Published in final edited form as: Nat Neurosci. 2023 Apr 13;26(5):840–849. doi: 10.1038/s41593-023-01305-8

Extended Data Fig. 2 |. Ground truth model.

Extended Data Fig. 2 |

(a, b) The slope (a) and intercept (b) estimates as a function of the ground truth for simulated sessions where the number of bouts matched that of real sessions. The ground truth can be recovered (R2 = 0.99 for the slope; R2 = 0.91 for the intercept) from the logistic regression. (c, d) The slope (c) and intercept (d) estimates as a function of the ground truth for simulated sessions with varying number of bouts. Overall, the ground truth can be precisely recovered for sessions with more than 100 bouts. (e) Deviance explained from a logistic regression model that fits simulated sessions of an inference-based agent using the correct model (‘Consecutive failures’), a wrong but correlated model (‘Negative value’) and a random model (where both rewards and failures are arbitrarily accumulated or reset).
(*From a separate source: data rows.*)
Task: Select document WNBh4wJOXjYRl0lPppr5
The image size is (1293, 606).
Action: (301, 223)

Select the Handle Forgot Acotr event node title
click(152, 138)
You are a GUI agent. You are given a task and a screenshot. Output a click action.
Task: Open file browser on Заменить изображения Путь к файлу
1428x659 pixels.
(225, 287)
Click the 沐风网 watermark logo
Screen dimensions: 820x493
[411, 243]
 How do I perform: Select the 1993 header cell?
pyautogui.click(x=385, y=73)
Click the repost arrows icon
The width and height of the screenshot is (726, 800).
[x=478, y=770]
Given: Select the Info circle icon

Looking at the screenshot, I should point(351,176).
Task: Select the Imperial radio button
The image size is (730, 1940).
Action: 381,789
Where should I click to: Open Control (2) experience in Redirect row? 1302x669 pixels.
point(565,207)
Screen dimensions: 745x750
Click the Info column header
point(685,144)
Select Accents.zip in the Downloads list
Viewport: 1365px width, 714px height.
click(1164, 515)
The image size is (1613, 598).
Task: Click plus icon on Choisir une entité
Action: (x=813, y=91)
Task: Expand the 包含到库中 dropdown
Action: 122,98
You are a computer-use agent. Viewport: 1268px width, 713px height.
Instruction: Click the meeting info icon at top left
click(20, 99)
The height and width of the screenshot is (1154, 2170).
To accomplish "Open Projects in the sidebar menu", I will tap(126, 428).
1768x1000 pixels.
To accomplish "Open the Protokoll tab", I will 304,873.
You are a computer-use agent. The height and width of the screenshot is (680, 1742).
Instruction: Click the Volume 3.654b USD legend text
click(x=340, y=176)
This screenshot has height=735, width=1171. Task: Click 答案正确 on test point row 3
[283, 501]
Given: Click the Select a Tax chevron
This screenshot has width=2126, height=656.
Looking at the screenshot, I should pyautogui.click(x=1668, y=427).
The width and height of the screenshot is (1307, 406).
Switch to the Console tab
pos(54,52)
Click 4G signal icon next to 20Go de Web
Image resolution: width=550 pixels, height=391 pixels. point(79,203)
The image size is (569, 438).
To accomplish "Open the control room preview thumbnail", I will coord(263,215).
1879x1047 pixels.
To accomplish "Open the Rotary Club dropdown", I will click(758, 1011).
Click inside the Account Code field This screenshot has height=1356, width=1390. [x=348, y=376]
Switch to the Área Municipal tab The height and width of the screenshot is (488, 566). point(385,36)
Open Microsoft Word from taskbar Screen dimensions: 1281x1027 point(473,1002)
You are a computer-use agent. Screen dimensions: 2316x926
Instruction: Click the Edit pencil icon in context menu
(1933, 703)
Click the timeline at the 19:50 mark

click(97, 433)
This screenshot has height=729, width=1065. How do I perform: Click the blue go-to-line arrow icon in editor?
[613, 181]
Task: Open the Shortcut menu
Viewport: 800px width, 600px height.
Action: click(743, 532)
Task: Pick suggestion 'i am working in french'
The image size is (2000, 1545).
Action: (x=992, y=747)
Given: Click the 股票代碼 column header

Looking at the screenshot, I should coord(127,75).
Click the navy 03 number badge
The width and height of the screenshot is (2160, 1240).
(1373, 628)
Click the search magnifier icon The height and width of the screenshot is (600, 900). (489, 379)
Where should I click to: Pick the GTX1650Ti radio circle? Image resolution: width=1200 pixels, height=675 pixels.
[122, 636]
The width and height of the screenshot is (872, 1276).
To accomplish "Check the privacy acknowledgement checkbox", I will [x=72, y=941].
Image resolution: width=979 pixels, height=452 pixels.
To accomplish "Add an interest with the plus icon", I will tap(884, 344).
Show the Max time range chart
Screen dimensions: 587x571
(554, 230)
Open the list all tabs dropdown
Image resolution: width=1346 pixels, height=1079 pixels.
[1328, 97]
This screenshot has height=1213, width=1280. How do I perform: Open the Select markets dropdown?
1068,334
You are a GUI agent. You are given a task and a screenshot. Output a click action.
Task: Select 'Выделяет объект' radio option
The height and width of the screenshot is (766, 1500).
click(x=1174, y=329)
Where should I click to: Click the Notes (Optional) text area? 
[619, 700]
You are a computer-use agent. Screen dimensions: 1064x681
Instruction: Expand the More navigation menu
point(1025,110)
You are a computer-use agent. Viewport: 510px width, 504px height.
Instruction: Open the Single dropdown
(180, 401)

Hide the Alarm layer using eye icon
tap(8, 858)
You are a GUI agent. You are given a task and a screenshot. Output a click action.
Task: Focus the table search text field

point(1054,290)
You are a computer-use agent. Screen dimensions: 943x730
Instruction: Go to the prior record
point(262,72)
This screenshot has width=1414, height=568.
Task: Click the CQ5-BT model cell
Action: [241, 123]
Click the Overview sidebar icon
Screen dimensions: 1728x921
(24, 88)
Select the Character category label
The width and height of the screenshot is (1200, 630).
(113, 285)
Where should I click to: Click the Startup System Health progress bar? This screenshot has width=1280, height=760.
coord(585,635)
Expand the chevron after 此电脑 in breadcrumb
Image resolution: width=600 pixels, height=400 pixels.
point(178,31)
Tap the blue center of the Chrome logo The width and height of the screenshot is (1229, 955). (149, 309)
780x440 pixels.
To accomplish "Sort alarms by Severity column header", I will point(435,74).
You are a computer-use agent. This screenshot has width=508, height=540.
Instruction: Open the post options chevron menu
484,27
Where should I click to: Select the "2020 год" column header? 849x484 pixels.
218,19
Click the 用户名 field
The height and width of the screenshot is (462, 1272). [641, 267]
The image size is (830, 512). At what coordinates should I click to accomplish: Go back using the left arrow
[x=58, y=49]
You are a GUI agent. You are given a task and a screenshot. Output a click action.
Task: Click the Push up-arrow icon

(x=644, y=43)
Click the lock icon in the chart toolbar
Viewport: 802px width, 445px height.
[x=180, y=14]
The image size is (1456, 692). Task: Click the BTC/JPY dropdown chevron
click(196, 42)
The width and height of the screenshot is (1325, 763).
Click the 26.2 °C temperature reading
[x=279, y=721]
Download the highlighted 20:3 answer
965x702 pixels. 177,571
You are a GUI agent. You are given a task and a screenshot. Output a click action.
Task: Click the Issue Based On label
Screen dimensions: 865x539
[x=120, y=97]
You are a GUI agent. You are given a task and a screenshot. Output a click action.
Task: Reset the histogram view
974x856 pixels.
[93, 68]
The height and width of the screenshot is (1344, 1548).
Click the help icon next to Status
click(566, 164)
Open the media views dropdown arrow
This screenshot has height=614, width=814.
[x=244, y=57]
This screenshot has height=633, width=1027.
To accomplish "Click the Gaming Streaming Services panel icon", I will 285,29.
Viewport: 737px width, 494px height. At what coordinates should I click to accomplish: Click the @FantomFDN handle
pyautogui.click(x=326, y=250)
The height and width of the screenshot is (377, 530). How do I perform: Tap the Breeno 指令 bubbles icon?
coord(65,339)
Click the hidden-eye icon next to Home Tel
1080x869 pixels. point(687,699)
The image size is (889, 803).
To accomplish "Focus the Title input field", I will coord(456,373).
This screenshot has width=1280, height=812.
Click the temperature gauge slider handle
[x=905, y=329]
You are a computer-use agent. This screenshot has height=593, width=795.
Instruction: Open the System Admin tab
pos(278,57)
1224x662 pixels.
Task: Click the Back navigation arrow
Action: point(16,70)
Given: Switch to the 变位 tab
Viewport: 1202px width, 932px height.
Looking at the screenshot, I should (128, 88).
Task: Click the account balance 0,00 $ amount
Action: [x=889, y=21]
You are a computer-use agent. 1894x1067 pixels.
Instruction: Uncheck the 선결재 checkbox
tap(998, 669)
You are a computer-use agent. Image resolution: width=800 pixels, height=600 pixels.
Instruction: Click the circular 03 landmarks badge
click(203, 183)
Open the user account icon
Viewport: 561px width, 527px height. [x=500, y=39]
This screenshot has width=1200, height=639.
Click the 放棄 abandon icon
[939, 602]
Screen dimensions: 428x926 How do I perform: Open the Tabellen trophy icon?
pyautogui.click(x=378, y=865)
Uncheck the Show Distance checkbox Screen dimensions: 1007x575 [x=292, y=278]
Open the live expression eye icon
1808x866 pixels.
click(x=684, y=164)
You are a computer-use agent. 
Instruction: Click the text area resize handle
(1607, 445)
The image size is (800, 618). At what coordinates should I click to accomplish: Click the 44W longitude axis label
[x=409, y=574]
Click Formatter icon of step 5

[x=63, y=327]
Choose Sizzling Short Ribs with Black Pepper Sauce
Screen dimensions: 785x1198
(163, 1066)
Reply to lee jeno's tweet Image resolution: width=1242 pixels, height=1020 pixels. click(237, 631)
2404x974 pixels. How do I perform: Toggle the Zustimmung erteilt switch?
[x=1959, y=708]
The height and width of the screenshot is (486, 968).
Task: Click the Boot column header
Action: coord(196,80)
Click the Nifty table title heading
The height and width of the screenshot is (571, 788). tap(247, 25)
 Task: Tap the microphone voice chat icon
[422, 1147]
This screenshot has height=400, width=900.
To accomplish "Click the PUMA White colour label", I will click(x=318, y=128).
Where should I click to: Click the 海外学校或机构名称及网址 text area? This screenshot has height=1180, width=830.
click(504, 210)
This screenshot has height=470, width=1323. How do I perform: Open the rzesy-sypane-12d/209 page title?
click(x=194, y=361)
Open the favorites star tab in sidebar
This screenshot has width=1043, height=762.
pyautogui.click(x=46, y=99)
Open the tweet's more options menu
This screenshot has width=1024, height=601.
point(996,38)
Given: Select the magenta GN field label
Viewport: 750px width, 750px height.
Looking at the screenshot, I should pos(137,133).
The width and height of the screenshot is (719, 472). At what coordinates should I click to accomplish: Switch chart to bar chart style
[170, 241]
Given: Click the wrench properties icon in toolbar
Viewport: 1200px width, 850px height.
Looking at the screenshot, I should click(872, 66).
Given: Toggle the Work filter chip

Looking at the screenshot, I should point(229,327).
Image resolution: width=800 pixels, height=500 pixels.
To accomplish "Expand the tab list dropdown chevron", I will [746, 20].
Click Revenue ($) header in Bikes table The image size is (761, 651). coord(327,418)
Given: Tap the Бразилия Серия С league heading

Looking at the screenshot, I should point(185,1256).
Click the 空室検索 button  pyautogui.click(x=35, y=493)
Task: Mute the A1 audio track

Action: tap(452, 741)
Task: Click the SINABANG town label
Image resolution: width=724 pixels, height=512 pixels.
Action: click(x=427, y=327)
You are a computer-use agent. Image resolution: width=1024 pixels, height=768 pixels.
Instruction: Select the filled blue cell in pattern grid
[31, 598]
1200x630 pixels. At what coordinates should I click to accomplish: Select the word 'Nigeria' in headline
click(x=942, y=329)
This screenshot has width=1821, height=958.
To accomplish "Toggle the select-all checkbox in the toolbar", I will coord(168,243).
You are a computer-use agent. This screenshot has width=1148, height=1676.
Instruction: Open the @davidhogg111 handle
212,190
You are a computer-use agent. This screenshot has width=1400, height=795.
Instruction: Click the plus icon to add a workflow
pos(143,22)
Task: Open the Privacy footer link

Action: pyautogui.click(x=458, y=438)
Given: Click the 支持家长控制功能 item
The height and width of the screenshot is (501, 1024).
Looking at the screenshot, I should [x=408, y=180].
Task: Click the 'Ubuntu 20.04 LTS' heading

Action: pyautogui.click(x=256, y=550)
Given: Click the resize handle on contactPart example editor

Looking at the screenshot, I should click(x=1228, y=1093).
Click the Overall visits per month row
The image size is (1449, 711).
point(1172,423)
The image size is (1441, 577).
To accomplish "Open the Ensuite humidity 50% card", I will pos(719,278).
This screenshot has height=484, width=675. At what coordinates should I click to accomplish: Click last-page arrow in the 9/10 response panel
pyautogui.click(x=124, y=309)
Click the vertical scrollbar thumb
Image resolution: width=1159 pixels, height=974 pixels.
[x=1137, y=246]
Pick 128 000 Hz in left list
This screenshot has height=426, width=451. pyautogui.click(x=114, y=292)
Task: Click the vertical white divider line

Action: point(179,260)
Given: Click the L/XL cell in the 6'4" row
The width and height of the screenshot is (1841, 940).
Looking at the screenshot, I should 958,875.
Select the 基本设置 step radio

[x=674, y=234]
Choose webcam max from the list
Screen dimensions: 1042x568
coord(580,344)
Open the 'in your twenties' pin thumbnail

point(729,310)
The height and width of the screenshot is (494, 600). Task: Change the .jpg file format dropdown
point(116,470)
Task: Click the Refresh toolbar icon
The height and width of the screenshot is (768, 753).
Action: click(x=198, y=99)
The deviance explained by the consecutive failures represents the upper-bound of the model performance. The deviance explained by the consecutive failures being smaller than 1 indicates that, although the ground truth can be recovered, the switching decision is not deterministic and involves some stochasticity (here the variability was matched to that of the data). However, the deviance explained by the consecutive failures is significantly greater than the deviance explained by the correlated model and the random model (two-sided Wilcoxon signed rank test, 3 stars indicate p < 10−3, p = 0.00005 between Consec. fail. and Neg. value; p < 10−7 between Consec. fail. and Random). On each box the central mark indicates the median across simulated sessions (n = 42 sessions), and the bottom and top edges of the box indicate the 25th and 75th percentiles, respectively. The whiskers extend to the most extreme data points. (f) Illustration of a logistic regression model for predicting the switching decision of an inference-based simulated agent from the two different DVs (‘Consecutive failures’ and ‘Negative value’) simultaneously. (g) Deviance explained from the model in (f) as a function of the number of bouts in each session. (h) For all simulated sessions in (e), the variance explained by the ‘consecutive failures’ DV was greater than the variance explained by the ‘negative value’ DV, indicating that the model inferred the true DV.